Santa Anna was during this time dictator in the fullest sense of the term; a power conferred on him by a vote of the congress of Mexico, until a constitution had been formed. For the first time in the history of the world, the people requested him to terminate the legislative sessions of that congress which was the guarantee of their rights. In the December of the same year, the president complied with their requests, and convened, in the place of the congress, a junta of notables, to prepare a new constitution. The result of their deliberations was, not a new constitution, for they dared not apply that name to their monster generation, but the Bases of the political organization of the Mexican Republic, proclaimed June 13, 1843. The following were some of the provisions of this instrument:

Slavery is forever prohibited.
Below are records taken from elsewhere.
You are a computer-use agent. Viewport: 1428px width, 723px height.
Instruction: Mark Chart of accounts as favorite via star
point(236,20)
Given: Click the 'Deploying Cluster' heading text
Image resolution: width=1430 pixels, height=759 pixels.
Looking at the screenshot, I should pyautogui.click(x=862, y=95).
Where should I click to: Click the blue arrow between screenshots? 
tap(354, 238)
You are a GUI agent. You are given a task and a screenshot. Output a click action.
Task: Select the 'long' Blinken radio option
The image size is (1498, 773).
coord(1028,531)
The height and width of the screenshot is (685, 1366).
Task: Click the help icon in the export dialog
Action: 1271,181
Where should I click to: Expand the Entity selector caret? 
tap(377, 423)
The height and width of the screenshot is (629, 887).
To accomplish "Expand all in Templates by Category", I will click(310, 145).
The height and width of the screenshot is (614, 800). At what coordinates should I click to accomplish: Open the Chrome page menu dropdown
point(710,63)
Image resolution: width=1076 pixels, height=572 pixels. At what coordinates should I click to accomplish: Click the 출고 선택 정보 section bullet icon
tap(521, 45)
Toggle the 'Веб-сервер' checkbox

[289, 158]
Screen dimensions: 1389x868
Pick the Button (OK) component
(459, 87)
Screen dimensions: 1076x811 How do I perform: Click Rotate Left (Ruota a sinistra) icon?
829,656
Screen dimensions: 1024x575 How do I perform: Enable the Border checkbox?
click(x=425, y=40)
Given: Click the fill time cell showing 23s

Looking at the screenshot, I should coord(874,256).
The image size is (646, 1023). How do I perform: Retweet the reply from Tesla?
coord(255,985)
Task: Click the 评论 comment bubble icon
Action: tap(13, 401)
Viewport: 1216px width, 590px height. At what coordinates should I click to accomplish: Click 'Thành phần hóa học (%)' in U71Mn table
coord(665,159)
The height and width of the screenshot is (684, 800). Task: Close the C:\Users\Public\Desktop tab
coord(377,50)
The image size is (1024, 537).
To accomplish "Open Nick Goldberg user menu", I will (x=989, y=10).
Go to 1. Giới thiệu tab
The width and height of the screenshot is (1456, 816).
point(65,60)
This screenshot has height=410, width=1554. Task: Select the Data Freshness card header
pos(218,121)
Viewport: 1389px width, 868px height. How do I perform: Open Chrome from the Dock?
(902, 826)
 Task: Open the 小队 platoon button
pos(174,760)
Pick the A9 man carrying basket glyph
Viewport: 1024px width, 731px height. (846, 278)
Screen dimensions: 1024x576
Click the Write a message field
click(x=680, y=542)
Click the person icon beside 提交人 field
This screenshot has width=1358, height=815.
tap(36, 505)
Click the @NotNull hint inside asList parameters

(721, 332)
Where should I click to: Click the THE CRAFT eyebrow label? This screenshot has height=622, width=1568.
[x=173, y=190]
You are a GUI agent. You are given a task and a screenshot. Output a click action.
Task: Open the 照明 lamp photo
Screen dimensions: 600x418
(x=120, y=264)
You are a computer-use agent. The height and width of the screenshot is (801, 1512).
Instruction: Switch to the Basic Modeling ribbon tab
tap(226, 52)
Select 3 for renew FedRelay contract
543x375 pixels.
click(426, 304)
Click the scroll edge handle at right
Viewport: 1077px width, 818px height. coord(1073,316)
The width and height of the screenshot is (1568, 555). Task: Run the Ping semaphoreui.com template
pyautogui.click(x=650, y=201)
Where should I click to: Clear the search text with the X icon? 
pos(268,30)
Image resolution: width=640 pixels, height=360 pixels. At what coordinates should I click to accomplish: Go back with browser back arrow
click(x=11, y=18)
The liberty of the press is guaranteed; a guarantee, however, purely theoretical: [it is no more free than in France, nor as free.] Equally theoretical is the provision that no one shall be arrested but by the authority of law. No taxes to be imposed but by the legislative authority. Private property not to be taken for public uses but with just, compensation. Mexicans to be preferred for public offices to strangers, if their qualifications are equal. Persons who have attained the age of eighteen years are, entitled to the rights of citizens, if married; if unmarried, twenty-one years; and who have an annual income of two hundred dollars, either from labor or the profits of capital. After the year 1850, those only are to exercise the privileges of a citizen who can read and write. By becoming a domestic servant, the privileges of a citizen are suspended: so, also, pending a criminal prosecution, being a habitual drunkard or gambler, a vagrant, or keeping a gaming-house. The rights of citizenship are lost by conviction of an infamous crime, or for fraudulent bankruptcy, or by malversation in any public office.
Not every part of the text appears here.